Information shown
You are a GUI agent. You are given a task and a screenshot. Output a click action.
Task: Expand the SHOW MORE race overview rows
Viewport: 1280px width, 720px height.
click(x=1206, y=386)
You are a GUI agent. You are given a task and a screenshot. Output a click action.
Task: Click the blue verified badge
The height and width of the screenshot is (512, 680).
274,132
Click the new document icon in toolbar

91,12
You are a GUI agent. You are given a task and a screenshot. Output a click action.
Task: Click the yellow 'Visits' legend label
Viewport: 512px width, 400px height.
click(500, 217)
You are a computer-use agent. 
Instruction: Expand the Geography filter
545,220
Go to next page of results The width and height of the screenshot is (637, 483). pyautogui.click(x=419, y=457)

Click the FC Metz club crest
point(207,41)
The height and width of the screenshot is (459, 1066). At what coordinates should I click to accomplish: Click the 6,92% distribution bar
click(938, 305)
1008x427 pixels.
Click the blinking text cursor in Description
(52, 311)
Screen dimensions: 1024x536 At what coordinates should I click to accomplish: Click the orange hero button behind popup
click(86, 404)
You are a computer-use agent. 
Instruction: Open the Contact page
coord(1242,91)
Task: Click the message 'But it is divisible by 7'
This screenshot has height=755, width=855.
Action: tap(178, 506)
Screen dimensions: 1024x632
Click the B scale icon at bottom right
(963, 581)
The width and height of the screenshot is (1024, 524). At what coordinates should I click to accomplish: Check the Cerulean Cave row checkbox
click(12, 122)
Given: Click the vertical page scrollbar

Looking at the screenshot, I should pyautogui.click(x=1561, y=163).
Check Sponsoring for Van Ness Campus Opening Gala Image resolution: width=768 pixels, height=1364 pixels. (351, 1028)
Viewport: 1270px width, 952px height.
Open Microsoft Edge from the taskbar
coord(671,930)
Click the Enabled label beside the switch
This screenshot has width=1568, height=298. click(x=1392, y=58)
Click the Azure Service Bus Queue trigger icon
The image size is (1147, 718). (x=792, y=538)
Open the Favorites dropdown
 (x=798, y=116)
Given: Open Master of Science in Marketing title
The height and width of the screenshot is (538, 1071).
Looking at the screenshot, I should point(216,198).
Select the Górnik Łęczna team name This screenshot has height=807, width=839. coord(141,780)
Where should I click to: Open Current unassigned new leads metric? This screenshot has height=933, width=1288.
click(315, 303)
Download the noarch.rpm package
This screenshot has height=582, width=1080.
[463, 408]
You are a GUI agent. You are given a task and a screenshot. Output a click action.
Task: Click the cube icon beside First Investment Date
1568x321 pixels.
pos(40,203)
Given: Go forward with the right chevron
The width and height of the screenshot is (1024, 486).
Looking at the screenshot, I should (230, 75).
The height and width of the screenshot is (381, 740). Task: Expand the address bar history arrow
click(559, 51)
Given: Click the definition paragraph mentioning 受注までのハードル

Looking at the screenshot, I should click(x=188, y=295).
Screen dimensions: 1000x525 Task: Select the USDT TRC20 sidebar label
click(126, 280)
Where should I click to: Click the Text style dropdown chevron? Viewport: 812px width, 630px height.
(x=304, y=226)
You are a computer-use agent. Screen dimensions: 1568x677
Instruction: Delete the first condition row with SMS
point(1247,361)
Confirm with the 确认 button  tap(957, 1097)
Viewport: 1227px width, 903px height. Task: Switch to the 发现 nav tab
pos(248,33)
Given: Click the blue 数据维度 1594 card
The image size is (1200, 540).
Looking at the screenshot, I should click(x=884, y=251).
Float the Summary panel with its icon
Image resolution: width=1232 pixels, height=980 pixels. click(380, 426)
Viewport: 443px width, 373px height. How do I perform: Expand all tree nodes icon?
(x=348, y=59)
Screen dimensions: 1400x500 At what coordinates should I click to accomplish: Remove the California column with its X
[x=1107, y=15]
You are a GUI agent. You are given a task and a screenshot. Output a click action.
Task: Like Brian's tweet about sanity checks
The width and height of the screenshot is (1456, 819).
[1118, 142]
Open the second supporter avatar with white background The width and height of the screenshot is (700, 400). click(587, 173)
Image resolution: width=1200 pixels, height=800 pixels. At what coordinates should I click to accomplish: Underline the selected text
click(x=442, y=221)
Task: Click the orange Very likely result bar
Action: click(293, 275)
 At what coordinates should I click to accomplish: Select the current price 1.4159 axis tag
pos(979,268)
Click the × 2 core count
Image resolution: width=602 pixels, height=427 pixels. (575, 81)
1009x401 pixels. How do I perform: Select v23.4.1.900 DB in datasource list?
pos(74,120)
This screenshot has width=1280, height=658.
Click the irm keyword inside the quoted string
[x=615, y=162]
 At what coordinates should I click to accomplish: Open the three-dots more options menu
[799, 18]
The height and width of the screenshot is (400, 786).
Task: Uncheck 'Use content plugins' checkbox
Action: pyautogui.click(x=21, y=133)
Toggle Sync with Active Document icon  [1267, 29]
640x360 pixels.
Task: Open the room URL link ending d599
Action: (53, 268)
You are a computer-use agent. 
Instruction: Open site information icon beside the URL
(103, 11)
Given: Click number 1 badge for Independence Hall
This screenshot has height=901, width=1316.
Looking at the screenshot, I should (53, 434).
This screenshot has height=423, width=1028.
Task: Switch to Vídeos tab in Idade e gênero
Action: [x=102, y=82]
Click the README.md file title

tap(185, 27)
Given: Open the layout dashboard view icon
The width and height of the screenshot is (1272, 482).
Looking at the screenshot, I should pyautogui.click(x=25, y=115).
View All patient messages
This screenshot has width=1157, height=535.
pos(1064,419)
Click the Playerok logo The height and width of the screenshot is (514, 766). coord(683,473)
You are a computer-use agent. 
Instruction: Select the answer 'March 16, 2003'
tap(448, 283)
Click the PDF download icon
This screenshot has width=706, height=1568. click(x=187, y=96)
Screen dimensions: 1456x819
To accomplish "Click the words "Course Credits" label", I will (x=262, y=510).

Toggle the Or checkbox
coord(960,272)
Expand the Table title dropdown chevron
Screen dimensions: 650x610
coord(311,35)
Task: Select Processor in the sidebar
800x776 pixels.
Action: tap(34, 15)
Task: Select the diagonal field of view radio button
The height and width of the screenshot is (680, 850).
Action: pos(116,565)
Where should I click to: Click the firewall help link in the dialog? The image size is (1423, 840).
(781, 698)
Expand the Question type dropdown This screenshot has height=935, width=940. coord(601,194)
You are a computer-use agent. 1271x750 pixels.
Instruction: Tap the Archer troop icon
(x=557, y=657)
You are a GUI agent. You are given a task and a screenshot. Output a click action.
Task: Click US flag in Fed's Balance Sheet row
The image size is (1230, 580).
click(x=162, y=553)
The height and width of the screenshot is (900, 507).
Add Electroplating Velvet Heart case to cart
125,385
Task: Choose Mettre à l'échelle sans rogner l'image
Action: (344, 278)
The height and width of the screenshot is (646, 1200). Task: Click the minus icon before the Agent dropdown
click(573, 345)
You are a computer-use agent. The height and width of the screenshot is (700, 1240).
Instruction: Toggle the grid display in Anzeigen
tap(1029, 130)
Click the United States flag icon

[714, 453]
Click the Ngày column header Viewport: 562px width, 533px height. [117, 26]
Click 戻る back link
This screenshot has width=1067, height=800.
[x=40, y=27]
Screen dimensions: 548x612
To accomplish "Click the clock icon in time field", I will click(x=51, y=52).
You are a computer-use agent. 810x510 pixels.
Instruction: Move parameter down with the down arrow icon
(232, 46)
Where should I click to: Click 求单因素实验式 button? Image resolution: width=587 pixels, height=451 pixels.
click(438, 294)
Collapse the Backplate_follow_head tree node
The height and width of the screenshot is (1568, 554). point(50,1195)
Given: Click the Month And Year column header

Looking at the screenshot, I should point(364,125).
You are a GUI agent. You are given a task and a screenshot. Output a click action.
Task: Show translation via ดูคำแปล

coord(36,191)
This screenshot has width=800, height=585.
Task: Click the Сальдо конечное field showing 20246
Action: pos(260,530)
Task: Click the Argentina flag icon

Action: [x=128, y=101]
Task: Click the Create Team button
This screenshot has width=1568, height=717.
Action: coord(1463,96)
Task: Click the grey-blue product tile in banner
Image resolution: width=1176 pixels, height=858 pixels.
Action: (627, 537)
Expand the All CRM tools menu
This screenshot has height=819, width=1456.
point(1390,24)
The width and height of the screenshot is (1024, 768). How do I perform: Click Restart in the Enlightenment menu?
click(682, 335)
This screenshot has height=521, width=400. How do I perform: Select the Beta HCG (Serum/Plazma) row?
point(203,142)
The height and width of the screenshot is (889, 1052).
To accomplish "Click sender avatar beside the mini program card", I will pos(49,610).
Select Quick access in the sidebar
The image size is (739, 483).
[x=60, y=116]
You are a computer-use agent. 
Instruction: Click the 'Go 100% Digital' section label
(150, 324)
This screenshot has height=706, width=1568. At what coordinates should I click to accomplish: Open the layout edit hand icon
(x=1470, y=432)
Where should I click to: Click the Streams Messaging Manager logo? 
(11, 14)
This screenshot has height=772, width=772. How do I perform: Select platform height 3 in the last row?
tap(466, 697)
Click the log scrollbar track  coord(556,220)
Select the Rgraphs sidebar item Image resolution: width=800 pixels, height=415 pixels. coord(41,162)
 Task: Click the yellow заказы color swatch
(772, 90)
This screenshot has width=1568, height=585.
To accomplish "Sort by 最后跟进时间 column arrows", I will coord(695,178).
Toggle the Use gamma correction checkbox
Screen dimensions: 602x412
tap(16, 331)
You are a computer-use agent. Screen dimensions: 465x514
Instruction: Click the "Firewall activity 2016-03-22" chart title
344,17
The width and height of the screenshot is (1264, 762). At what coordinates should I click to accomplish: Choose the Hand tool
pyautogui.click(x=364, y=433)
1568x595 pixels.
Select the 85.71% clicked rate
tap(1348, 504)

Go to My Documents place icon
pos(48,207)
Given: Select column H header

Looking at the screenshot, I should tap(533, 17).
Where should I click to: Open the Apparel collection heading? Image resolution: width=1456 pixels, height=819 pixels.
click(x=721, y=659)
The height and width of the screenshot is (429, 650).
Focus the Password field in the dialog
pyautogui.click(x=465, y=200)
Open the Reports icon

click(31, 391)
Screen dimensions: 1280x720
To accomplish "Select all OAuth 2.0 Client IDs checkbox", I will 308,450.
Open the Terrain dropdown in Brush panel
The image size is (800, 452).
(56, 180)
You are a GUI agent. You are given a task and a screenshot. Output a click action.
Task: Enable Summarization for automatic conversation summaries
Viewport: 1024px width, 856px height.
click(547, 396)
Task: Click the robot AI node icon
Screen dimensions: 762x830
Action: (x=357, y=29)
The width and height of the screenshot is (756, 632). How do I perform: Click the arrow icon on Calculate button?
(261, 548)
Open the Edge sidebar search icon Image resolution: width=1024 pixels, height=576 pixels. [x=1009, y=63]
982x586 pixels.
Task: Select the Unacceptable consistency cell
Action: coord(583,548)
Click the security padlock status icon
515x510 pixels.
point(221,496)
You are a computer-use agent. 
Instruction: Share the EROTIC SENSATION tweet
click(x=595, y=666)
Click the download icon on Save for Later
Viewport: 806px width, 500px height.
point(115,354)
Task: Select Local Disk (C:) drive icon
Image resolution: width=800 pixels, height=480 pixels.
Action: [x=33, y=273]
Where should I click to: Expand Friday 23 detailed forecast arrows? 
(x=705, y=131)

Problem to solve
Say how many lines in the data include the string "badge", giving the number alone.

Reply
2